What SIEM still owns

XDR vendors will accept third-party log sources, but the moment you push an obscure log source through, the auto-correlation magic breaks. The vendor only correlates inside their normalized schema. Your custom application logs, your mainframe RACF events, your network sensor data, your SaaS audit logs from second-tier products. Those still need somewhere to land, parse, retain, and run custom detections.

SIEM also wins on retention. Most XDR platforms cap searchable retention at 30-90 days unless you pay extra. Compliance regimes (PCI, HIPAA, SOX) often require 12+ months. Litigation hold can demand 7 years. Pushing that through XDR pricing models gets expensive fast.

The architecture that actually works

We deploy XDR as the high-confidence detection and response layer for endpoint, identity, and cloud. SIEM handles everything else: custom logs, long-term retention, compliance reporting, custom detection content, and as the system of record. Alerts from XDR forward into SIEM as enrichment. Analysts work primarily out of the SIEM case management because that is where all sources converge.

Where teams go wrong

The 'XDR replaces SIEM' pitch usually lands in three scenarios that look attractive but break later:

  1. Greenfield startups with under 500 endpoints and no compliance burden. Here XDR alone can work for 2-3 years until scale forces a SIEM addition.
  2. Mid-market companies cutting costs who underestimate the custom log requirement. They cut SIEM, then six months later realize their finance team needs SAP audit log monitoring and the XDR cannot do it.
  3. Teams chasing 'single pane of glass' without doing the integration math. The pane only shows what the vendor decided to display.

Practical decision criteria

If you have heterogeneous log sources, regulatory retention beyond 90 days, custom application monitoring requirements, or a detection engineering team that writes content, you need both. If you are an SMB with a Microsoft-native stack and your compliance lives inside what Sentinel can natively retain, you can run Sentinel as the SIEM and Defender XDR layered on top, getting most of the integration benefits at one bill.
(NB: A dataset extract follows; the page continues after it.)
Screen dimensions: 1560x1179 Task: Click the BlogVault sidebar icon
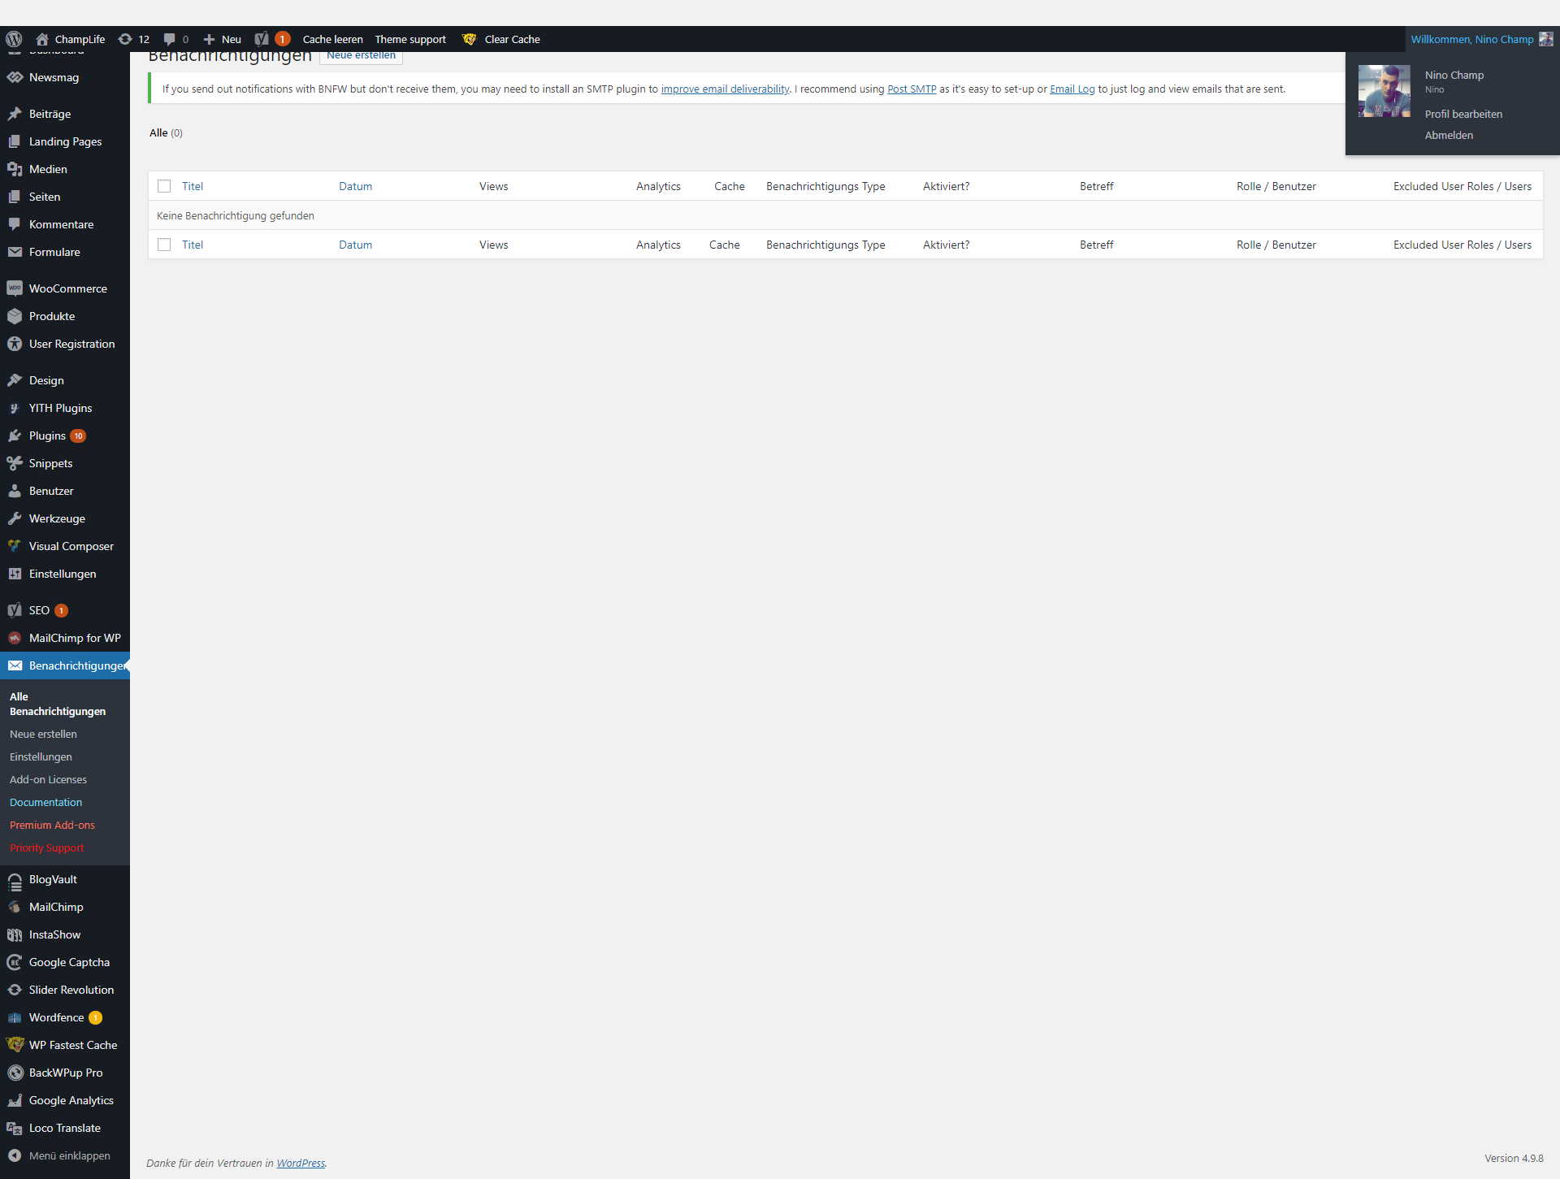coord(15,880)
The question is not 'XDR or SIEM'. It is 'which sources flow into which platform, and where does my analyst actually work'.

Run that mapping before you renew either contract. We have seen too many teams panic-buy XDR because the SIEM bill scared them, only to discover six months later that the SIEM bill did not actually go down because half the sources still need to land somewhere.